# Work instruction:
Copy the lines exactly as they appear, starting with the first line of the records and ending with the line that contains "Open a new browser tab".

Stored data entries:
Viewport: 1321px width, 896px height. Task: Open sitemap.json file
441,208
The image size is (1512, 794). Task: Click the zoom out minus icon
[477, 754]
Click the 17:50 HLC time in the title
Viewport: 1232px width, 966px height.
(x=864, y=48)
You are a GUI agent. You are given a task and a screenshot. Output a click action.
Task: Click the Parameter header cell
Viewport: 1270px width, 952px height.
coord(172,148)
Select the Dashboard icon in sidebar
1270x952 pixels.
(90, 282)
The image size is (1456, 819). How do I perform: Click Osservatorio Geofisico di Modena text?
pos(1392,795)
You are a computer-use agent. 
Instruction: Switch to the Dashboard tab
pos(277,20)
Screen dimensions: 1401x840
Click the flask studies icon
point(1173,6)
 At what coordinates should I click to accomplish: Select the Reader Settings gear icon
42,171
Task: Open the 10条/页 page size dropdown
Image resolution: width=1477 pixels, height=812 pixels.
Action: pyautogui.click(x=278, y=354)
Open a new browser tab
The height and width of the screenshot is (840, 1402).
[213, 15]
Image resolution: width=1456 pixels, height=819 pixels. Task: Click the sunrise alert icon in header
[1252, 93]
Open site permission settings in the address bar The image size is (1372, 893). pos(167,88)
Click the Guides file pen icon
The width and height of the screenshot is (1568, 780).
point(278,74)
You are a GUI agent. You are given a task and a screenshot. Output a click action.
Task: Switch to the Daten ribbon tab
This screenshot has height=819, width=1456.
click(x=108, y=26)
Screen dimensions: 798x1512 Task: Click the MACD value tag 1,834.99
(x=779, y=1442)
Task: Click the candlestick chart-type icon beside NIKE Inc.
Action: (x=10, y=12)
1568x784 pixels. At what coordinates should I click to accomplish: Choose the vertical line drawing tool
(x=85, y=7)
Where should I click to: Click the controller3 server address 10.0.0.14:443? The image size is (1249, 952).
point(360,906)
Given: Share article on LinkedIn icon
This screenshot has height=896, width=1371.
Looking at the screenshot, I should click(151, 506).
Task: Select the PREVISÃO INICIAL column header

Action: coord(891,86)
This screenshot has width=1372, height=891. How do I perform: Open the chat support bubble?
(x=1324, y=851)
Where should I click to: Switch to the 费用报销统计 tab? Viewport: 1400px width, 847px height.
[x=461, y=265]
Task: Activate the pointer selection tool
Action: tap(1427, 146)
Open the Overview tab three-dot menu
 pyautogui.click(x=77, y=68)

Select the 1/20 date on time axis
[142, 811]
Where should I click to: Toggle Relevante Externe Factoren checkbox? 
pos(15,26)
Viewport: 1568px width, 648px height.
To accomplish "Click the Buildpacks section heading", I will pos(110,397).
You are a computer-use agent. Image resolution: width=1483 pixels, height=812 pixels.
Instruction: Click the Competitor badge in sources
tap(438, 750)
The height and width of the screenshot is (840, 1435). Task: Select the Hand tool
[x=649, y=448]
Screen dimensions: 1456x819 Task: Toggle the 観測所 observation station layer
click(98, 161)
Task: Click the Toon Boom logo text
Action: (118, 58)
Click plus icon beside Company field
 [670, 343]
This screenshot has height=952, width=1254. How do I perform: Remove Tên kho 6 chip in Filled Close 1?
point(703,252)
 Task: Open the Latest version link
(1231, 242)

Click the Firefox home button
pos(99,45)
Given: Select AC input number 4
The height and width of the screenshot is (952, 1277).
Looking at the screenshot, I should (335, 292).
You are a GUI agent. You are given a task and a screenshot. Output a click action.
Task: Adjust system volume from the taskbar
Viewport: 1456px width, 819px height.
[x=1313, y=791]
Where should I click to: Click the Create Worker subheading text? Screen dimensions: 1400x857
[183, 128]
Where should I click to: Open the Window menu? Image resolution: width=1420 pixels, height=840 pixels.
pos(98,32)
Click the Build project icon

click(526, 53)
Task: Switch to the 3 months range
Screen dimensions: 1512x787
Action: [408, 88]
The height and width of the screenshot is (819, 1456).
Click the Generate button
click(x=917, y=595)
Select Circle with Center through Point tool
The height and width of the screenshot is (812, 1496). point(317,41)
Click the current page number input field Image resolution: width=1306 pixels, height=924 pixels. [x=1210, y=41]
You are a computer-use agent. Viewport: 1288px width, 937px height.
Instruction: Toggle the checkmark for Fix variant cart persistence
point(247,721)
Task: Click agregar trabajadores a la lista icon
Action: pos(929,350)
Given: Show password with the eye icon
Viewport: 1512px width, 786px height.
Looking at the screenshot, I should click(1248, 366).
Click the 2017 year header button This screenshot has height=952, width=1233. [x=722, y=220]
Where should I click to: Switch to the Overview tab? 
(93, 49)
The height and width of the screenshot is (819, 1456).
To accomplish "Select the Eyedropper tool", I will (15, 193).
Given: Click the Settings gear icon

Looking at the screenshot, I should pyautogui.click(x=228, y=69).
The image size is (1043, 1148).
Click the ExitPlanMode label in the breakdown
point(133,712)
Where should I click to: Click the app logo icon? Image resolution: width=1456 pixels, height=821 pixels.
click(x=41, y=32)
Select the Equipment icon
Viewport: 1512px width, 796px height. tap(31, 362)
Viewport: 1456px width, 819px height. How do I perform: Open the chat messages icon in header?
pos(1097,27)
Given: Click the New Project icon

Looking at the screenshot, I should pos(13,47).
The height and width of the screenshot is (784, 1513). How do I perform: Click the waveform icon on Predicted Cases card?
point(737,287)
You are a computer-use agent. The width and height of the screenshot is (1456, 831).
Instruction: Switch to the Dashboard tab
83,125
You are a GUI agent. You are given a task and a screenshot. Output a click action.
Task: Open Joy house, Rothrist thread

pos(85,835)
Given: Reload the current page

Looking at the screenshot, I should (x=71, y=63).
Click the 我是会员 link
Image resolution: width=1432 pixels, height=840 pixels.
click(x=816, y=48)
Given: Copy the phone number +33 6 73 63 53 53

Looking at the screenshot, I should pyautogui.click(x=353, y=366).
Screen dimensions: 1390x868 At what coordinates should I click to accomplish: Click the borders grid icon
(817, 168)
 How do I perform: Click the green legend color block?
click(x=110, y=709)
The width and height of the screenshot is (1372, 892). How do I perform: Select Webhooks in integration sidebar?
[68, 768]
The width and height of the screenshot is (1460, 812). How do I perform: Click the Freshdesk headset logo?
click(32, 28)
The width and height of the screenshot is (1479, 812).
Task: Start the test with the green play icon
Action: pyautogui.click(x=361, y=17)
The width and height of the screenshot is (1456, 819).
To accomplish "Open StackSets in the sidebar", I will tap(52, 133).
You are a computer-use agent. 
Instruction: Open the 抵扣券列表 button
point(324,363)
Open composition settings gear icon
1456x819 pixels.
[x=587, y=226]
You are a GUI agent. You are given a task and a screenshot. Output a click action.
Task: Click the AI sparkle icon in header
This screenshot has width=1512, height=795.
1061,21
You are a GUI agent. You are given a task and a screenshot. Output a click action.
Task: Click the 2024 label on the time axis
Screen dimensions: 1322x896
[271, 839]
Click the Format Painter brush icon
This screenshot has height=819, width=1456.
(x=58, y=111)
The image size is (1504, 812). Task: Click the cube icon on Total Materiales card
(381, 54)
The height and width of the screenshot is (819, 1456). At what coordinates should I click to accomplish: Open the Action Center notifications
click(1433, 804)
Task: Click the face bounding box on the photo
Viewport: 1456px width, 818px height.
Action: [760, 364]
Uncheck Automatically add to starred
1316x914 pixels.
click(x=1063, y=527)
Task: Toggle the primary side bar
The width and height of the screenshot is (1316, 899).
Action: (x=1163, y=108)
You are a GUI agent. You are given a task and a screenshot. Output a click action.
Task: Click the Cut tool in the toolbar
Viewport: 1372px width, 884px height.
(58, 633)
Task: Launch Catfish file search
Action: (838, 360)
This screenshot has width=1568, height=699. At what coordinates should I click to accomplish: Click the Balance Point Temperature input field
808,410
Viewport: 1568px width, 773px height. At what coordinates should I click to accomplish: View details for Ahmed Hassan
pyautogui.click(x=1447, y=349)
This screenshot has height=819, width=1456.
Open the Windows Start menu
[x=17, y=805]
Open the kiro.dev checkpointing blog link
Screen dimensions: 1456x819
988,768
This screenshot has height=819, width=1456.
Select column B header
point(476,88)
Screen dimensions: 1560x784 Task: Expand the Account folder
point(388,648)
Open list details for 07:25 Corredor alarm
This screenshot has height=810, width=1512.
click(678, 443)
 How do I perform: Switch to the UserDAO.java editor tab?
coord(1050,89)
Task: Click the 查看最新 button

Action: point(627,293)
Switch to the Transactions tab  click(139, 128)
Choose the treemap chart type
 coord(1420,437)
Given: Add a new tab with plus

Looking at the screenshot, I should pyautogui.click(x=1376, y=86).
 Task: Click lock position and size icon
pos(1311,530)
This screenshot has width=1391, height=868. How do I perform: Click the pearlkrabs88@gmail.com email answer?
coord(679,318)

# Response for this exercise:
Viewport: 1321px width, 896px height. Task: Open sitemap.json file
441,208
The image size is (1512, 794). Task: Click the zoom out minus icon
[477, 754]
Click the 17:50 HLC time in the title
Viewport: 1232px width, 966px height.
(x=864, y=48)
You are a GUI agent. You are given a task and a screenshot. Output a click action.
Task: Click the Parameter header cell
Viewport: 1270px width, 952px height.
coord(172,148)
Select the Dashboard icon in sidebar
1270x952 pixels.
(90, 282)
The image size is (1456, 819). How do I perform: Click Osservatorio Geofisico di Modena text?
pos(1392,795)
You are a computer-use agent. 
Instruction: Switch to the Dashboard tab
pos(277,20)
Screen dimensions: 1401x840
Click the flask studies icon
point(1173,6)
 At what coordinates should I click to accomplish: Select the Reader Settings gear icon
42,171
Task: Open the 10条/页 page size dropdown
Image resolution: width=1477 pixels, height=812 pixels.
Action: pyautogui.click(x=278, y=354)
Open a new browser tab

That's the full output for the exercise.